After Dalton's fall, Renai begins seeing strange apparitions and hearing noises. Josh, while somewhat skeptical, believes his wife and, thinking that somehow the house is haunted, the family moves a new home. Although settled in their new home, the mysterious apparitions and noises didn't disappear with the move. Soon, Josh, Renai, and the children are running out of options. With seemingly nowhere else to turn, Renai enlists the help of a trained psychic (Lin Shaye) to determine the problem. Upon her investigation, she determines that Dalton has the ability of astral projection, and his spirit has been corrupted by evil and he's now imprisoned in a dimension known as "The Further". Only Josh, himself also able to astral project, can save his son from the demons who wish to possess him. Will he succeed before its too late?

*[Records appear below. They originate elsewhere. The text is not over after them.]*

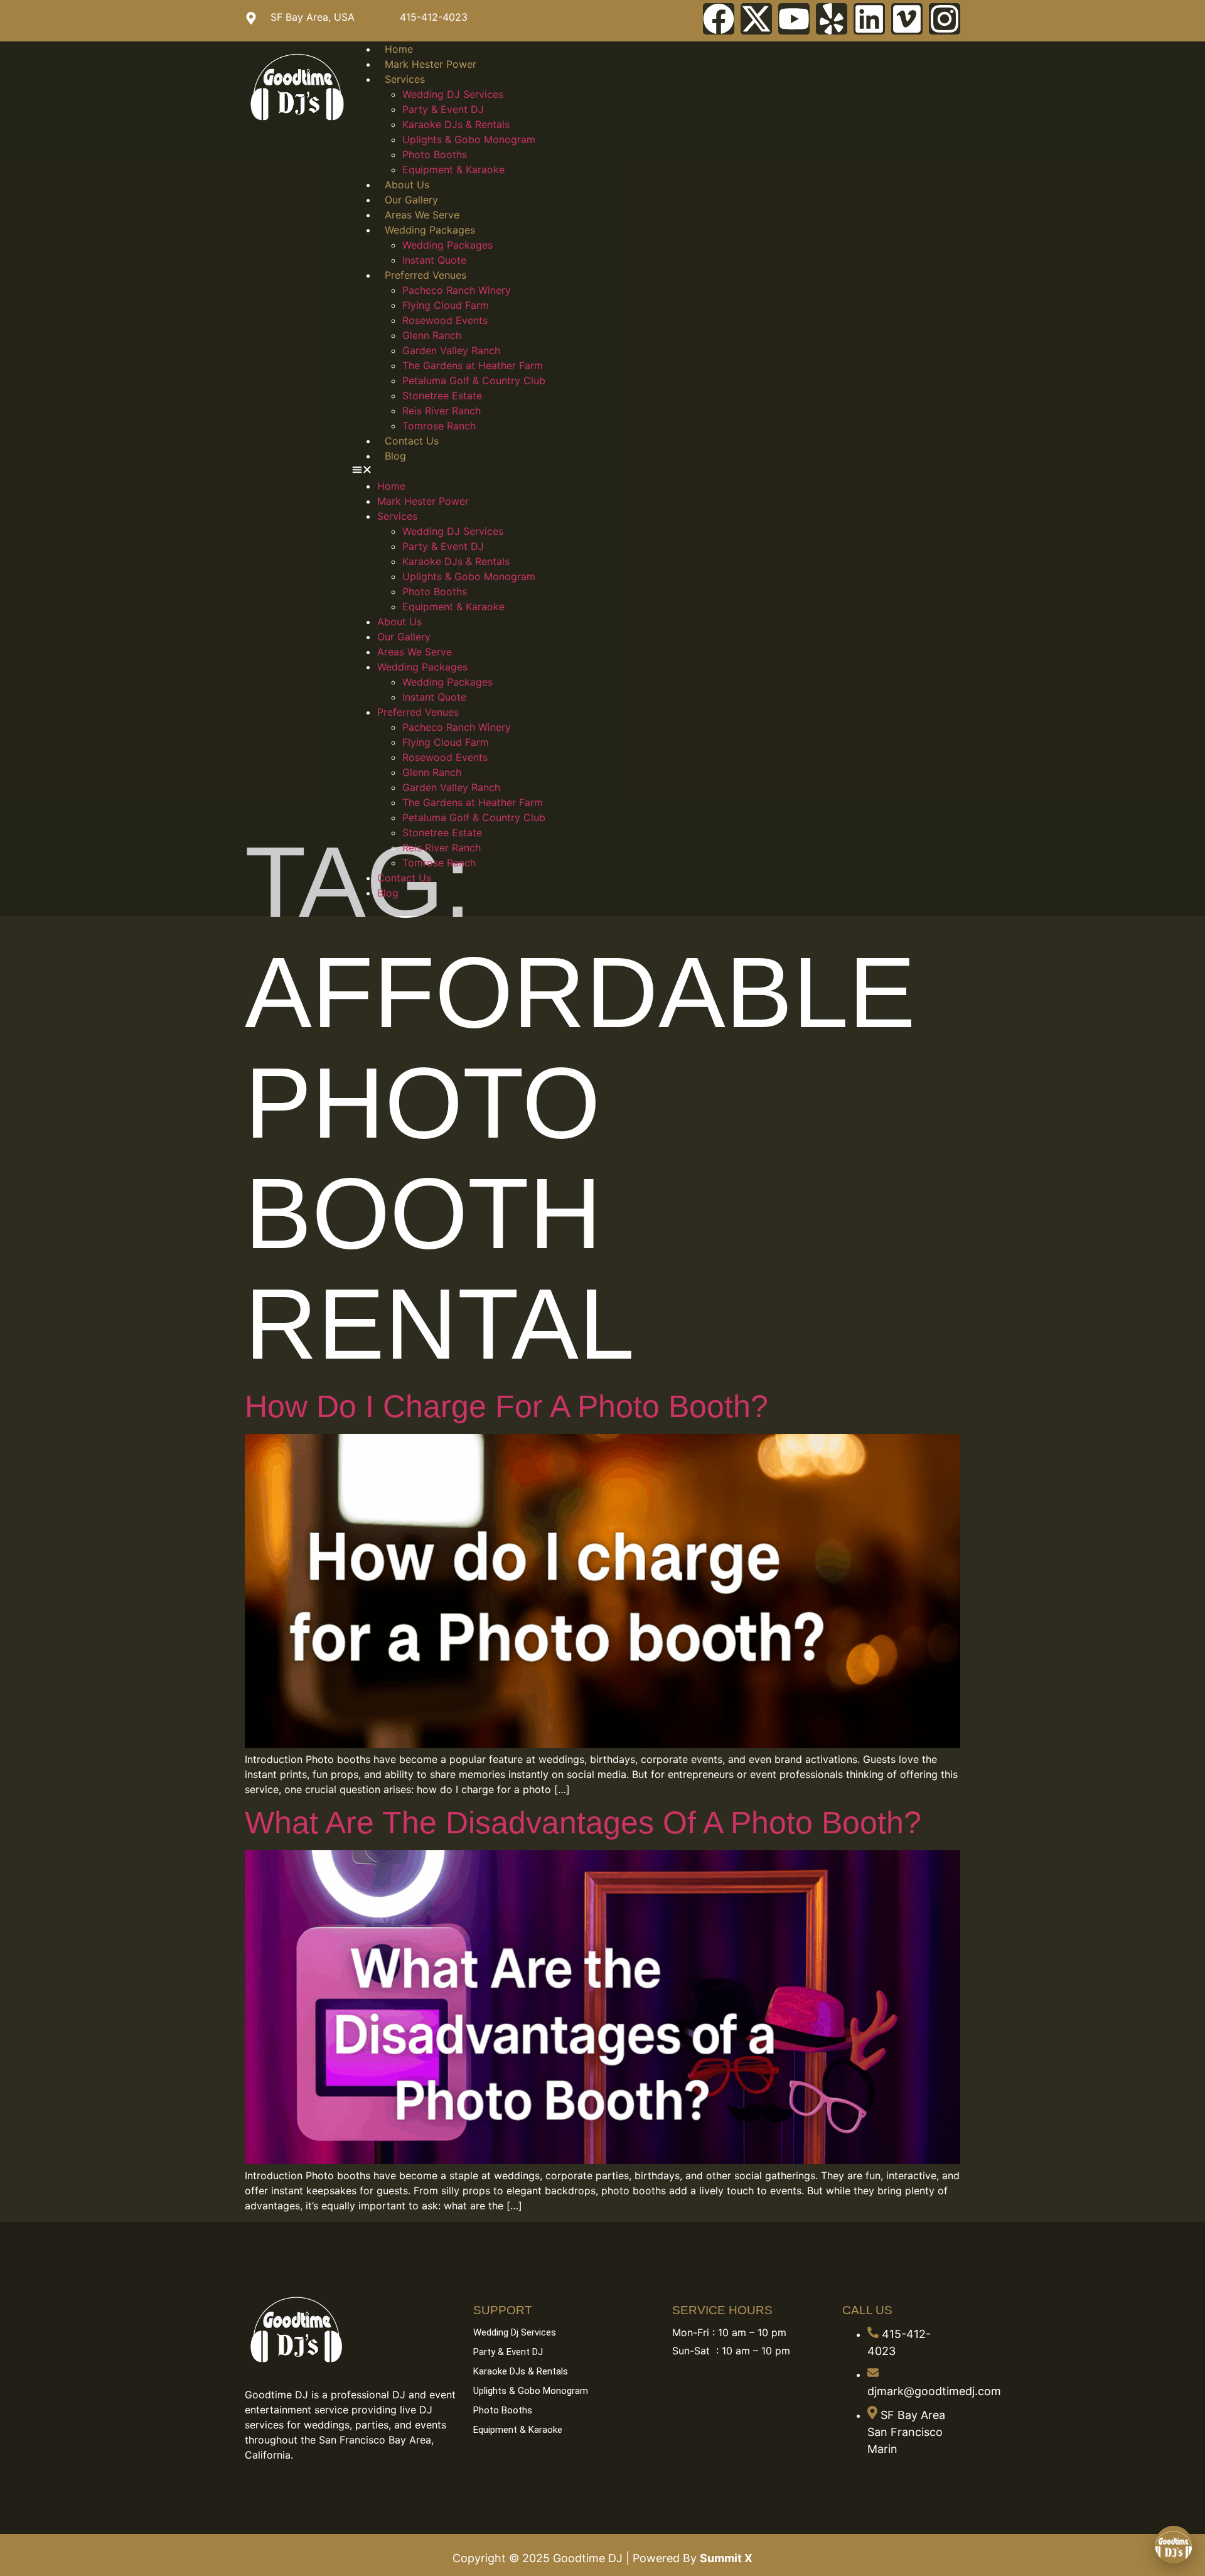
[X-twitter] (756, 19)
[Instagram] (944, 19)
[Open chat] (1173, 2544)
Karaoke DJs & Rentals (456, 124)
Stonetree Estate (442, 395)
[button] (656, 470)
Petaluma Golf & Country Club (473, 380)
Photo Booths (434, 154)
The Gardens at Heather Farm (472, 365)
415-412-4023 (434, 17)
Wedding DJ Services (452, 94)
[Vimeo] (907, 19)
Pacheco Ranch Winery (456, 290)
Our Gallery (411, 199)
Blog (395, 456)
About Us (407, 184)
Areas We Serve (422, 214)
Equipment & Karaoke (453, 169)
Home (399, 49)
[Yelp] (831, 19)
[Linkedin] (869, 19)
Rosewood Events (445, 320)
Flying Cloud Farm (445, 305)
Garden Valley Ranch (451, 350)
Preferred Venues (425, 275)
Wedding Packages (430, 230)
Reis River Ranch (441, 410)
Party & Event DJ (443, 109)
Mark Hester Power (430, 64)
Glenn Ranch (431, 335)
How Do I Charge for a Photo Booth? (506, 1406)
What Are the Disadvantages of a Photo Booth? (583, 1822)
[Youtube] (794, 19)
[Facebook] (718, 19)
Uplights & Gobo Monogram (468, 139)
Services (405, 79)
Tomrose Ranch (439, 425)
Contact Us (412, 440)
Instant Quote (434, 260)
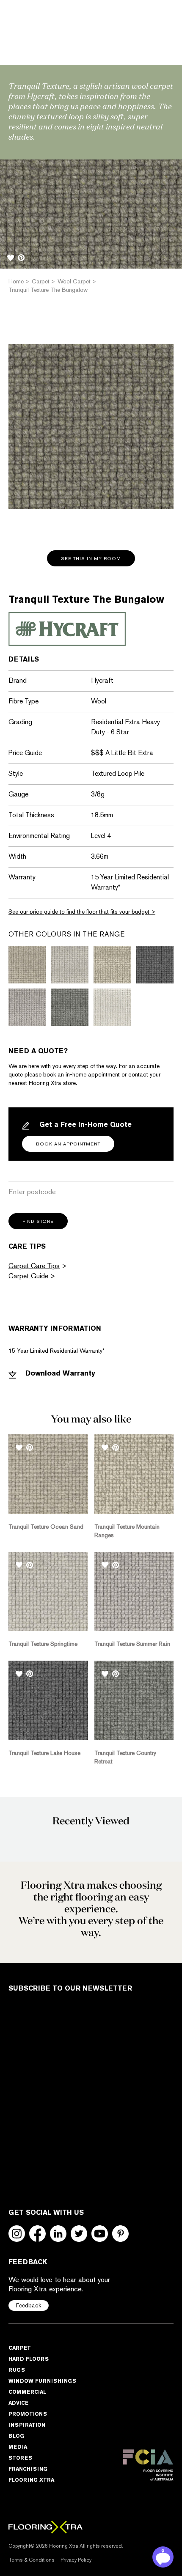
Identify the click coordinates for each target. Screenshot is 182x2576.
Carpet (19, 2348)
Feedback (28, 2305)
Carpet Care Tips (34, 1266)
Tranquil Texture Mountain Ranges (127, 1530)
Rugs (16, 2370)
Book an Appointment (68, 1144)
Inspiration (26, 2425)
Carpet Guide (28, 1276)
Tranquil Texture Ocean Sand (45, 1526)
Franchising (27, 2469)
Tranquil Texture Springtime (42, 1643)
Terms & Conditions (31, 2559)
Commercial (27, 2392)
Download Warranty (59, 1373)
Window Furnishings (42, 2381)
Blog (16, 2436)
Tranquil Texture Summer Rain (132, 1643)
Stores (20, 2458)
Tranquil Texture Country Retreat (125, 1757)
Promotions (27, 2414)
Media (17, 2447)
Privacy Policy (76, 2559)
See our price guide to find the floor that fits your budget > (81, 911)
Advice (18, 2403)
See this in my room (91, 558)
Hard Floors (28, 2359)
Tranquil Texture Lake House (44, 1752)
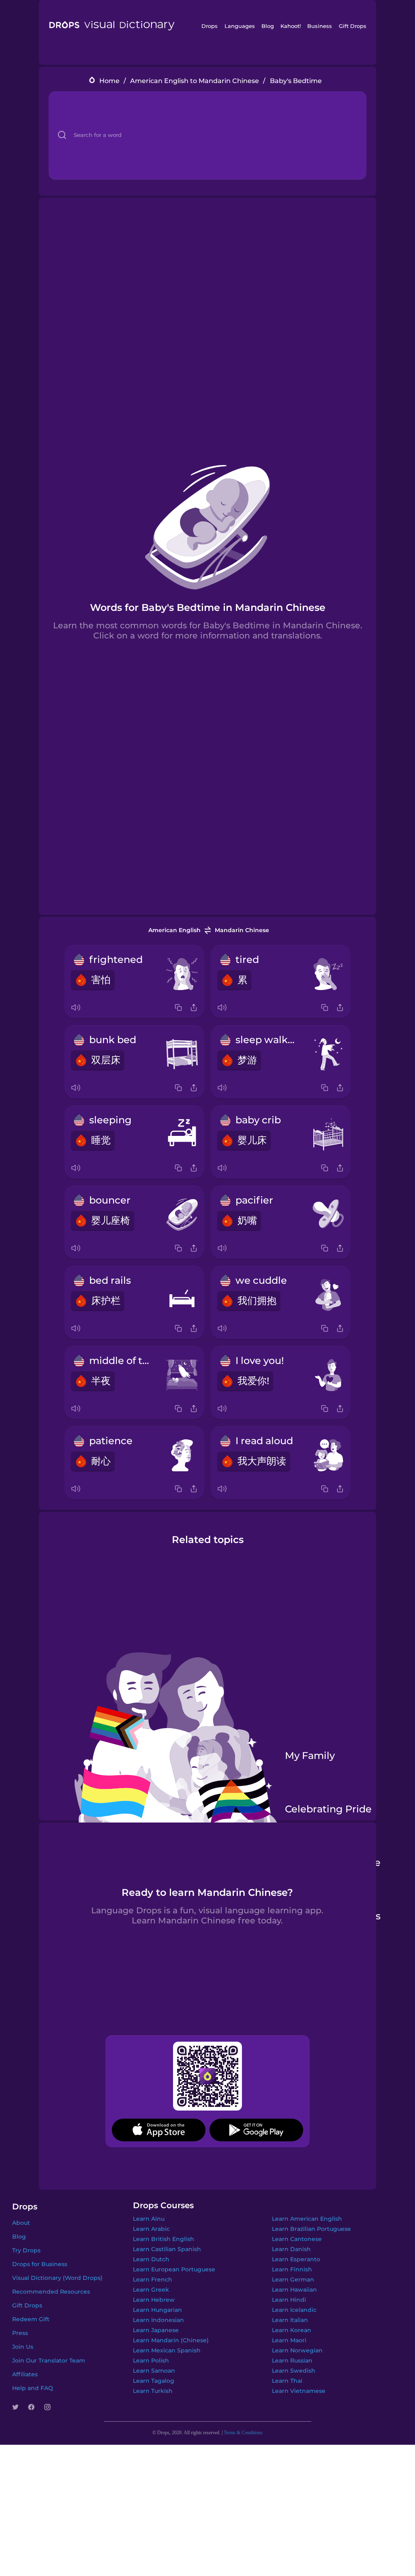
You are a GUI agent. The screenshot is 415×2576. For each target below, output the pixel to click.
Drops (209, 26)
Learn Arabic (151, 2227)
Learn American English (307, 2217)
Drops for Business (39, 2262)
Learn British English (163, 2237)
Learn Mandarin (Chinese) (171, 2338)
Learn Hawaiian (294, 2288)
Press (20, 2331)
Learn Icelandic (294, 2308)
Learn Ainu (149, 2217)
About (21, 2221)
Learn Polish (151, 2359)
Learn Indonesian (158, 2318)
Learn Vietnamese (298, 2389)
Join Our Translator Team (48, 2359)
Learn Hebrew (154, 2298)
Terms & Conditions (243, 2431)
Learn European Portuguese (174, 2267)
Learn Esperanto (296, 2257)
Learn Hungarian (157, 2308)
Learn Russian (292, 2359)
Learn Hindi (289, 2298)
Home (109, 81)
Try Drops (26, 2248)
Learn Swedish (293, 2369)
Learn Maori (289, 2338)
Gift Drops (352, 26)
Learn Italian (290, 2318)
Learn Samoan (154, 2369)
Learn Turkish (153, 2389)
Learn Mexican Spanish (167, 2348)
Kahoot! (290, 26)
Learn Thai (287, 2379)
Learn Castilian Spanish (167, 2247)
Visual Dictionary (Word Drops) (57, 2276)
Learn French (152, 2277)
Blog (267, 26)
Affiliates (25, 2372)
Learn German (293, 2277)
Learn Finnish (292, 2267)
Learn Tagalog (153, 2379)
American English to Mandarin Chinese (194, 81)
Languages (240, 26)
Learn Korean (291, 2328)
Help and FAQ (32, 2386)
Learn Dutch (151, 2257)
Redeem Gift (30, 2317)
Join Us (22, 2345)
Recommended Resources (51, 2290)
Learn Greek (151, 2288)
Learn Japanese (156, 2328)
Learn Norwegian (297, 2348)
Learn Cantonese (297, 2237)
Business (319, 26)
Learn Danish (291, 2247)
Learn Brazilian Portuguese (311, 2227)
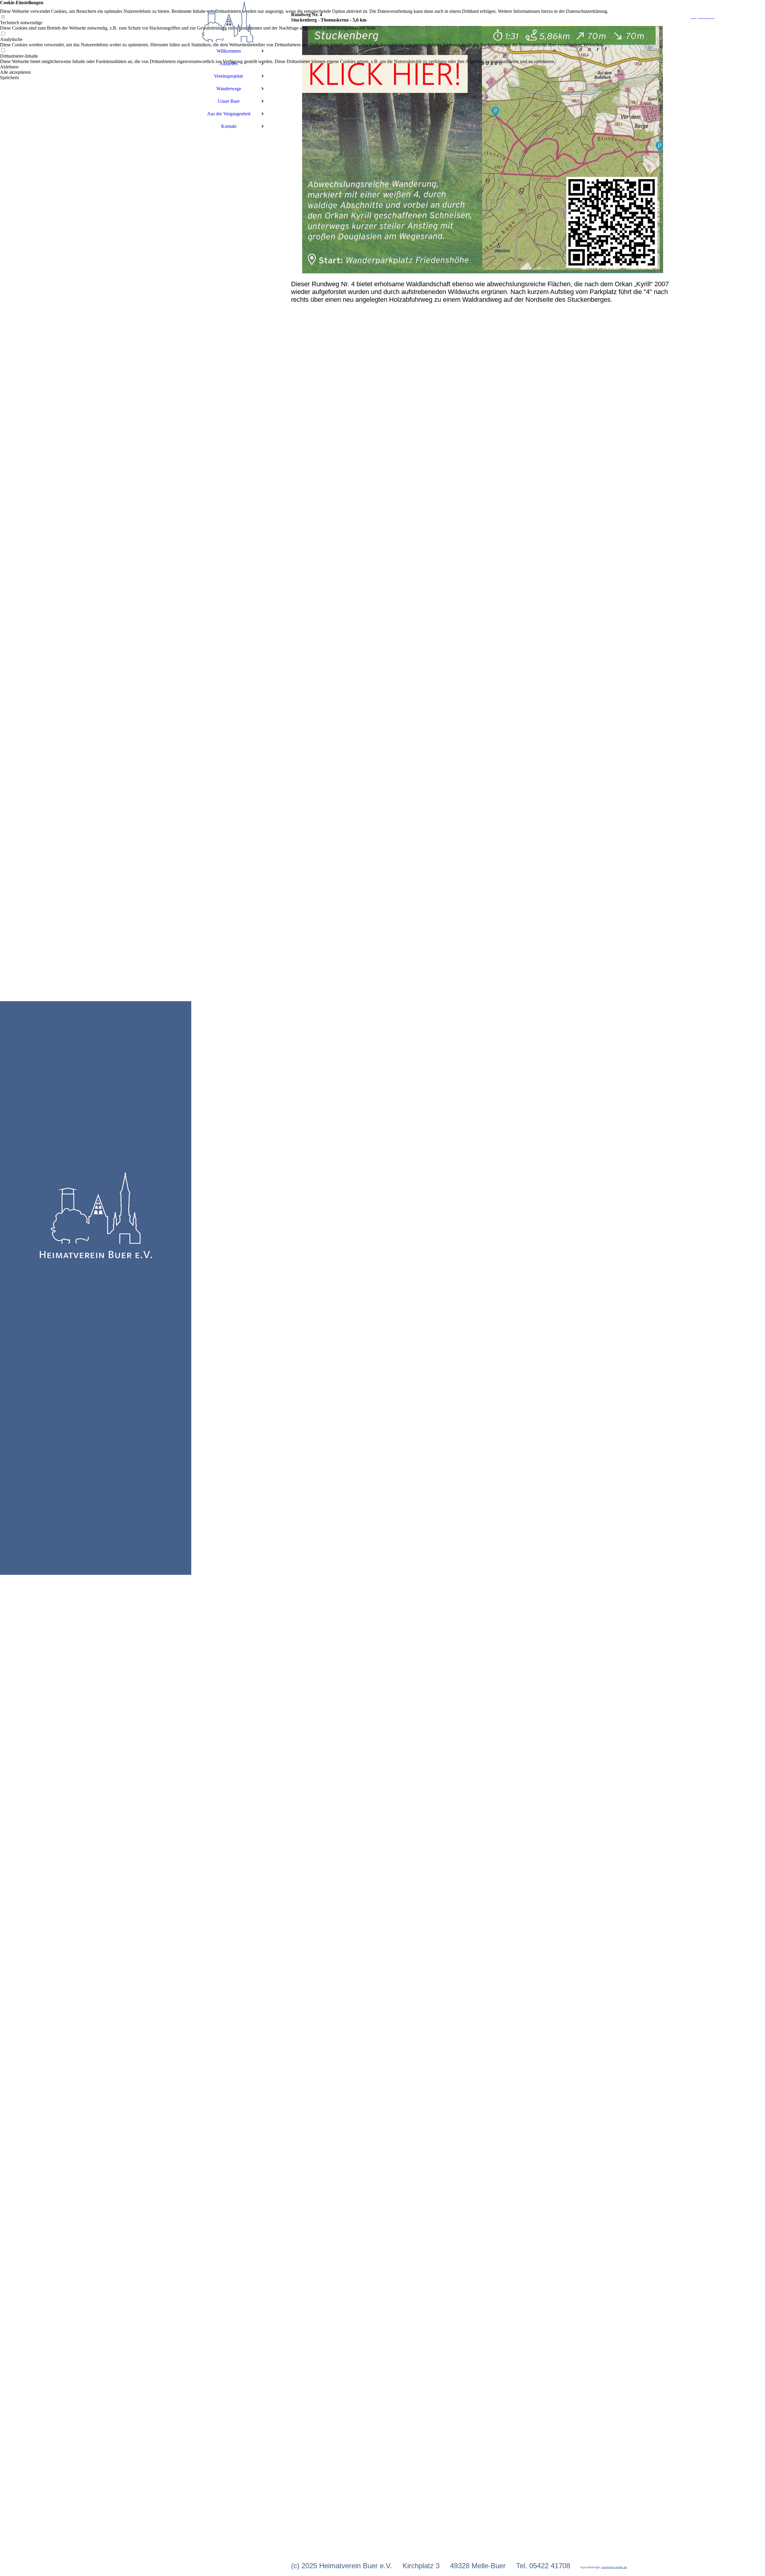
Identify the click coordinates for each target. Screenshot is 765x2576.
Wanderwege (228, 88)
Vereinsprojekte (228, 76)
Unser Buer (229, 101)
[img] (95, 1288)
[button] (304, 67)
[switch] (3, 17)
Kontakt (228, 126)
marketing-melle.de (614, 2567)
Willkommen (229, 50)
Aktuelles (229, 63)
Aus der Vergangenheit (228, 113)
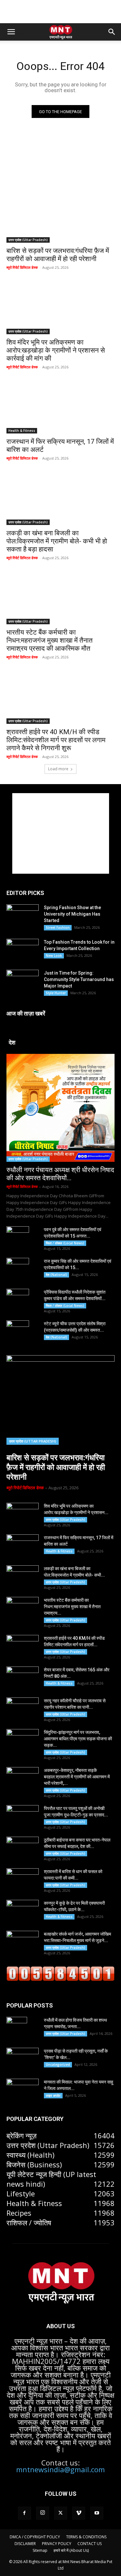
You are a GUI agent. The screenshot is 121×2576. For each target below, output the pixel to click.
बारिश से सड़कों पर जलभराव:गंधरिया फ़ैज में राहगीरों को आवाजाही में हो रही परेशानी (55, 1467)
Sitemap (40, 2550)
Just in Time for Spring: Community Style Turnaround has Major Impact (79, 979)
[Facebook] (24, 2513)
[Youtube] (96, 2513)
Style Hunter (56, 993)
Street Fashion (58, 927)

This is an excellent movie. There's no blood and gore here, only truly terrifying psychological terror. The story line is well-conceived, and the acting is very good. I watched the movie twice, and I jumped each time I saw it. Be sure to watch very closely, because there are some hidden clues throughout the course of the film. The ending is totally unexpected, too. You'll definitely be scared watching "Insidious". Highly recommended.
How it will strike devotees of the genre, I cannot say, but for those who only occasionally drop in on this type of movie (like myself), it should be effective.